Achieving effective Cyber Resilience is a continuous process that requires collaboration across an entire organization in order to adequately assess, measure, and manage cyber-related operational risks. To achieve Cyber Resilience, the alignment of three key parties is essential: the CFO, CISO, and Risk Manager (referred to as the “committee” throughout this article).
The CFO’s concern is with capital allocation and optimizing return on investment. The CISO’s focus is preventing and mitigating technology-based operational disruption. The risk manager’s role is to understand the organization’s risk, and develop an action plan for those risks which includes making decisions around risk acceptance, avoidance, transfer, or mitigation. With three distinct disciplines and viewpoints coming together in pursuit of the common goal of Cyber Resilience, it’s important to create a meeting foundation that answers the question “what’s in it for me?” on an individual level as well as the greater organization.
Advanced Cybersecurity Visibility
The first and most important step to effective Cyber Resilience collaboration is to ensure everyone is operating from a common understanding of the problems being addressed and why those problems are important. The group can then collectively identify their operational exposures, evaluate their effectiveness at managing those exposures, target inadequately controlled exposures (deemed hazards), and pursue a risk decision.
The most common way of identifying and prioritizing exposures is via impact to revenue generation. The CFO should come to the table with a list of critical business functions and processes that impact revenue. The CISO should be able to match technology enablement against those revenue-generating functions. The Risk Manager should document these risks, have an understanding of risks outside of business disruption (i.e. reputational risk) and be able to discuss both first and third-party risks to critical business functions.
For each of the financial impact exposures identified, the committee should evaluate how those exposures are controlled and the effectiveness of those controls. The financial consequences of the events should be detailed, including the cost of the controls implementation process, revenue reduction during the recovery period, and any long lasting effects that could result from an incident. The goal of this phase is to understand the real-world financial ramifications associated with each possible loss exposure. That sets the stage for risk analysis and decision making. It is important to highlight any exposures that are inadequately controlled in accordance with the organization’s risk tolerance. These should be labeled as hazards and prioritized for risk decisions.

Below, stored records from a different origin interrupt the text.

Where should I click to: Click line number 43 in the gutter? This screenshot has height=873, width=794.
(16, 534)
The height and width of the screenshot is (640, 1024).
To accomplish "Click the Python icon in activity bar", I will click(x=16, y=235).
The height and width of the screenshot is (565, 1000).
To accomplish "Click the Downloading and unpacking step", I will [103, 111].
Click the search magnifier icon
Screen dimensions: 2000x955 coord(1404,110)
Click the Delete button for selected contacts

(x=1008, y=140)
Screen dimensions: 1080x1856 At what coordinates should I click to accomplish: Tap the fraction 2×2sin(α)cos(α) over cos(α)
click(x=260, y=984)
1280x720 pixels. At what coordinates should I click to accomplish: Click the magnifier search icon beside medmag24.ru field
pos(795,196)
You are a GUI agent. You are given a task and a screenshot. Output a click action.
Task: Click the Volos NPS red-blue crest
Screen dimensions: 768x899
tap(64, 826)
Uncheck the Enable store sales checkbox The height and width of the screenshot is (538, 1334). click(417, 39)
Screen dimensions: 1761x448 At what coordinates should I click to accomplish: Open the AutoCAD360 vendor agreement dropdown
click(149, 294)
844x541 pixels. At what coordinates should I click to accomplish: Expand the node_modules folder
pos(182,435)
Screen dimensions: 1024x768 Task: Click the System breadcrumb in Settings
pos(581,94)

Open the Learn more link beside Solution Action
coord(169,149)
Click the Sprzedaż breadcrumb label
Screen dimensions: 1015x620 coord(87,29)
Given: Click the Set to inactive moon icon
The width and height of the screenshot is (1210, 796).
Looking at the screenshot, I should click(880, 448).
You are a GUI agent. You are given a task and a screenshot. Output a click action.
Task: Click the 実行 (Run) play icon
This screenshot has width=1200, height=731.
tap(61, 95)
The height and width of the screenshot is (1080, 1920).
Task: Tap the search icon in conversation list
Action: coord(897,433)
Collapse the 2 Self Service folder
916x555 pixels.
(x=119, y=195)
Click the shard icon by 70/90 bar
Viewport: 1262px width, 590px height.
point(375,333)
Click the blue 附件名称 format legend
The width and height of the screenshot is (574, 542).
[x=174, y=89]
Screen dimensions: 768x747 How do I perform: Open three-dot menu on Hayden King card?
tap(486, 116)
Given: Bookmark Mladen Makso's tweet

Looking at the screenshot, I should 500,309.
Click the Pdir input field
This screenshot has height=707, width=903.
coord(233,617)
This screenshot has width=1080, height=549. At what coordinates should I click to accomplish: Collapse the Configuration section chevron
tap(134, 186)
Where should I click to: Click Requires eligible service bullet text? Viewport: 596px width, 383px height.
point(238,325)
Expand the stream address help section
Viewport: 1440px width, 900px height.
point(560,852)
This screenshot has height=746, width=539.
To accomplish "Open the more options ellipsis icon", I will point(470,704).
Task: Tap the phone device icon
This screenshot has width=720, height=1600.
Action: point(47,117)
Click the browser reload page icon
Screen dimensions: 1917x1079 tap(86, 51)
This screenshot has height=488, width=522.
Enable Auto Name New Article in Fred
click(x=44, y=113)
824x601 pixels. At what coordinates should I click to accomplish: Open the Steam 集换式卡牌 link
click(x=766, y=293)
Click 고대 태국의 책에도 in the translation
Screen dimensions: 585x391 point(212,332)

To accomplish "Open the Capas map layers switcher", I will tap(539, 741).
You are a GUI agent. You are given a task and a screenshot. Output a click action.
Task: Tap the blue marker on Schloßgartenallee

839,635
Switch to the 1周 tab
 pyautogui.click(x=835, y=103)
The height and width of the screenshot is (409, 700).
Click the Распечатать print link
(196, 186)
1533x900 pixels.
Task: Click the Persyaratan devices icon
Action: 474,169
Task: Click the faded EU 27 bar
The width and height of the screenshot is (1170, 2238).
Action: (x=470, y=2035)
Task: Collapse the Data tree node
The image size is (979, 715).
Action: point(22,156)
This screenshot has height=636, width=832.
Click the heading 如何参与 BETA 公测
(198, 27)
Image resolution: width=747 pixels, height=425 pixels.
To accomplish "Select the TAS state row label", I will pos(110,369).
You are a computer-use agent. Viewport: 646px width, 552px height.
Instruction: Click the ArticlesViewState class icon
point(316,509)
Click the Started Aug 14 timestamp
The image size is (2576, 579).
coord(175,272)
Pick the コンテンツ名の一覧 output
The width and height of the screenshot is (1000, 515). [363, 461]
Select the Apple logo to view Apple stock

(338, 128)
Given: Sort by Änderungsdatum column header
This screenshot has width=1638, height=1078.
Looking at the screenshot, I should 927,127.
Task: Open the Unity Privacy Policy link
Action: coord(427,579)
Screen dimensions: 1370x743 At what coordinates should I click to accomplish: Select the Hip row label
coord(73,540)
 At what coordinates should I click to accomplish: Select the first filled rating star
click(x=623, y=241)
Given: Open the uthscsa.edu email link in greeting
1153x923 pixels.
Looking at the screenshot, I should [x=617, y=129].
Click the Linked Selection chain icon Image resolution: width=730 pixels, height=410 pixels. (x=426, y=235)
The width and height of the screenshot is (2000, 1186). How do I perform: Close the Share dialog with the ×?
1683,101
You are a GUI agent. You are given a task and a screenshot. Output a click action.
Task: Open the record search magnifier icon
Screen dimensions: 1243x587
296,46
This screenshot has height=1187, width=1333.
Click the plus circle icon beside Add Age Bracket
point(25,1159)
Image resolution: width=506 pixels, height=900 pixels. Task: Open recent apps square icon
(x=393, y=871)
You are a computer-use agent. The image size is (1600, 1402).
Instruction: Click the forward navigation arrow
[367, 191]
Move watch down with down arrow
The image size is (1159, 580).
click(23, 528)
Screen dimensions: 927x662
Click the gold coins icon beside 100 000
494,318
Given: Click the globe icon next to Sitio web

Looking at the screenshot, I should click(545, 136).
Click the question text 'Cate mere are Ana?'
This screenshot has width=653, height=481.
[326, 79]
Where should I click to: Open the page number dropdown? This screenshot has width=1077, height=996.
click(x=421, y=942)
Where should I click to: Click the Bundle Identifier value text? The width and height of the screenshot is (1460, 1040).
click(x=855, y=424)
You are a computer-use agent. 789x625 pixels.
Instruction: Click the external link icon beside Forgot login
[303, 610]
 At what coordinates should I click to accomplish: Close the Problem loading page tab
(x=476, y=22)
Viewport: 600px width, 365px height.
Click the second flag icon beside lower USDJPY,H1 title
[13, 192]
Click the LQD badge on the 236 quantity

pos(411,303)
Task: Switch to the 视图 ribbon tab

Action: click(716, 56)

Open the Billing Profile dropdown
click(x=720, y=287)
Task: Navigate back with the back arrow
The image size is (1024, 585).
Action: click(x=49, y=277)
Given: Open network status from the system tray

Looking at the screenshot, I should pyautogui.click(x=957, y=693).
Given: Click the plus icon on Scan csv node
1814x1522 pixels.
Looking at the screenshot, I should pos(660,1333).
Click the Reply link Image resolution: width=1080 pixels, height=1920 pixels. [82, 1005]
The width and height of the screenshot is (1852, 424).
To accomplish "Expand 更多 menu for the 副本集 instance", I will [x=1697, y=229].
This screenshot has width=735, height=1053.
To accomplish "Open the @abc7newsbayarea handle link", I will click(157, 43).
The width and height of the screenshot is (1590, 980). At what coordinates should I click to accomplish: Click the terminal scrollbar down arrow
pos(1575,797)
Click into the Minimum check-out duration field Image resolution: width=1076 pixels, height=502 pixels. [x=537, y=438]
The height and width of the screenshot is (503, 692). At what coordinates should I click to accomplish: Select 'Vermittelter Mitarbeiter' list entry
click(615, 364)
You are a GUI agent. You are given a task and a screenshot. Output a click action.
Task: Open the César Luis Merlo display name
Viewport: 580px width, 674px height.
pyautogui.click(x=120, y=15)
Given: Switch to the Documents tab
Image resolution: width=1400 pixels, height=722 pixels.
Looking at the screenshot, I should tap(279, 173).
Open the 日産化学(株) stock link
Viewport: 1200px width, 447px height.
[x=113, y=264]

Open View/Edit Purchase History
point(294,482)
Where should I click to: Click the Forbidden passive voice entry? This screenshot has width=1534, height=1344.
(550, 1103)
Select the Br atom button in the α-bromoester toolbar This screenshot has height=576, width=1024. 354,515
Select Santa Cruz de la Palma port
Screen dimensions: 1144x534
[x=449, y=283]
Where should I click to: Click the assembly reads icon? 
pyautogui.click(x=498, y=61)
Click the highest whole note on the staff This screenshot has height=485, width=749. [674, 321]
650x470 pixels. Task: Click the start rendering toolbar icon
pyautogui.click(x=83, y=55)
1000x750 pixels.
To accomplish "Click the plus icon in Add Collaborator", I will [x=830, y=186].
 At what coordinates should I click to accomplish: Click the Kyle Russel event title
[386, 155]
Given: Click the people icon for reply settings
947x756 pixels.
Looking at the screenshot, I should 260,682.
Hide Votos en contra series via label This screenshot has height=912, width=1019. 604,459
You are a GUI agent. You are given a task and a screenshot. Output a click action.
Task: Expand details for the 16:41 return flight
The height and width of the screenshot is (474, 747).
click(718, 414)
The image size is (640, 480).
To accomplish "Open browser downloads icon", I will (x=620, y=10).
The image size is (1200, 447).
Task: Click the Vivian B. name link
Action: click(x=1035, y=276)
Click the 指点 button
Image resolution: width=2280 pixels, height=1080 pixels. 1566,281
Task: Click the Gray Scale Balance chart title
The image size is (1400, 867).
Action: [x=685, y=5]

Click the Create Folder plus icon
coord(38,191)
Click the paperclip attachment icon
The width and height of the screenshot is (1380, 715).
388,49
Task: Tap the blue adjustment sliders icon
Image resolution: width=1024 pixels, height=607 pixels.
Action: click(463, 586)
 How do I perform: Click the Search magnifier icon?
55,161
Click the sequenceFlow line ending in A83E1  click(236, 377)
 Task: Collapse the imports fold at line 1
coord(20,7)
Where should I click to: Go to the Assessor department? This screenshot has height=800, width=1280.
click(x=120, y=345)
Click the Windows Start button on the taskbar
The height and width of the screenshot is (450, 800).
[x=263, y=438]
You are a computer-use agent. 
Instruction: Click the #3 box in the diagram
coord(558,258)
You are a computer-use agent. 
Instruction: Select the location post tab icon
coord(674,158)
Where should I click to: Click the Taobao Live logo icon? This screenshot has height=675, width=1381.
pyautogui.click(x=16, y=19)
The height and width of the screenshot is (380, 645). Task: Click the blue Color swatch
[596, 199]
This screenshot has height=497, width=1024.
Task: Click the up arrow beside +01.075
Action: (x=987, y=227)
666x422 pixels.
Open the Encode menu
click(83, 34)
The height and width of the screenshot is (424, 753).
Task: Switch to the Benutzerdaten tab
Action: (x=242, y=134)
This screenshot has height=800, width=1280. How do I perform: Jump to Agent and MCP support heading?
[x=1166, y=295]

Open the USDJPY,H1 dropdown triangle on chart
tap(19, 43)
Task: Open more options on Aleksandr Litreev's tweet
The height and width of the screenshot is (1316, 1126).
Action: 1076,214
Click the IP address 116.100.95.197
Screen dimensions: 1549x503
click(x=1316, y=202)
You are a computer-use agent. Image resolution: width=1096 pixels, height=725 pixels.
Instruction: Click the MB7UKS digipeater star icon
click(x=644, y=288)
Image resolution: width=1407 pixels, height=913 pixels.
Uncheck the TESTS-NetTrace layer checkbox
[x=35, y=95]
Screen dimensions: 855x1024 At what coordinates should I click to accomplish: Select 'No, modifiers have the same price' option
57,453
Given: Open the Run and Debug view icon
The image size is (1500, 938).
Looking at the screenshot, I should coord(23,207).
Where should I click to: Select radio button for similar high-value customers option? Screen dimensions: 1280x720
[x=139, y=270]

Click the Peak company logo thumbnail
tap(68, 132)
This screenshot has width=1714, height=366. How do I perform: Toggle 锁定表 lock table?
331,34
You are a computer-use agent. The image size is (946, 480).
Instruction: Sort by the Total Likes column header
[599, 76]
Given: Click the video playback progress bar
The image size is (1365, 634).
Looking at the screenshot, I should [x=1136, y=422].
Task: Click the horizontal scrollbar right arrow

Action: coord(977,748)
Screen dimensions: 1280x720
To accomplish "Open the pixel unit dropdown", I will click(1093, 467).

Now that exposures and controls have been identified and assessed, risk decision strategies can be implemented based on the organization’s risk tolerance to each exposure. The key risk-based decisions which need to be made are:
- whether to accept the risk as-is and take no other actions,
- avoid the risk altogether by ceasing operations or transitioning to alternative operations,
- transfer the risk through insurance, contract indemnification clauses, risk pooling strategies, etc., or,
- mitigate the risk by finding ways to reduce the exposure or improve the effectiveness of the controls.
The committee will need to collaboratively decide which risk decision is appropriate for each exposure, factoring in ease of implementation, cost associated with the decision, and the impact of the decision to organizational risk.
Questions to generate discussion:
- What are our critical operations and what are the potential causes of disruption?
- For each cause of disruption, what are the mitigation plans in place?
- What do we project revenue losses to be during the disruption and recovery phases?
- Are the projected losses acceptable to the organization?
- What do we need to do to bring losses to an acceptable level?
Actionable Cyber Hygiene
If the committee chooses risk mitigation as the path forward, it’s important that a common organizational lexicon is used to justify risk mitigation expense decisions. This lexicon is dollars and cents. Determining the best course of action to mitigate risk should involve in-depth cost benefit analysis. It’s rare that an organization has an endless pool of funds to invest in cybersecurity. Therefore, it’s imperative that funds invested in cyber risk mitigation efforts are maximized to have the greatest risk reduction impact for the lowest cost. There are multiple paths to promoting cyber hygiene, and each risk should be analyzed on a case-by-case basis. Whether the decision is to reduce exposure or invest in additional mitigation efforts (people, processes, or technology), achieving and maintaining a level of cyber hygiene that is congruent with your organization’s risk tolerance must be a collaborative committee endeavor.
Accountable Risk Transfer
Cyber insurance is a commonly deployed and widely accessible form of risk transfer. The committee may decide insurance is the appropriate risk management strategy to cover either a portion or the entirety of their operations. It’s important for the committee to understand the specific risks that need to be transferred to third parties to keep the organization adequately protected should an incident occur. This is especially true of organizations that have undergone significant operational changes including M&A activities, geographic expansions, or rapid growth/contraction.
Questions the committee should ask themselves:
- Does the insurance policy adequately cover the organization’s most critical risks?
- Will the insurance company meaningfully recognize any improvements I make to my risk posture?
- What happens to my insurance policy if my operations change throughout the policy period?
- Does the insurance company have any resources to assist my organization’s cyber risk management efforts beyond risk transfer?
A cyber resilience meeting needs to be collaborative with each stakeholder (finance, security, and risk management) bringing their unique viewpoints and motivations to the table in a supportive manner. This holistic approach to risk analysis and mitigation sets the foundation for the organization to pursue cyber resilience effectively for the long term.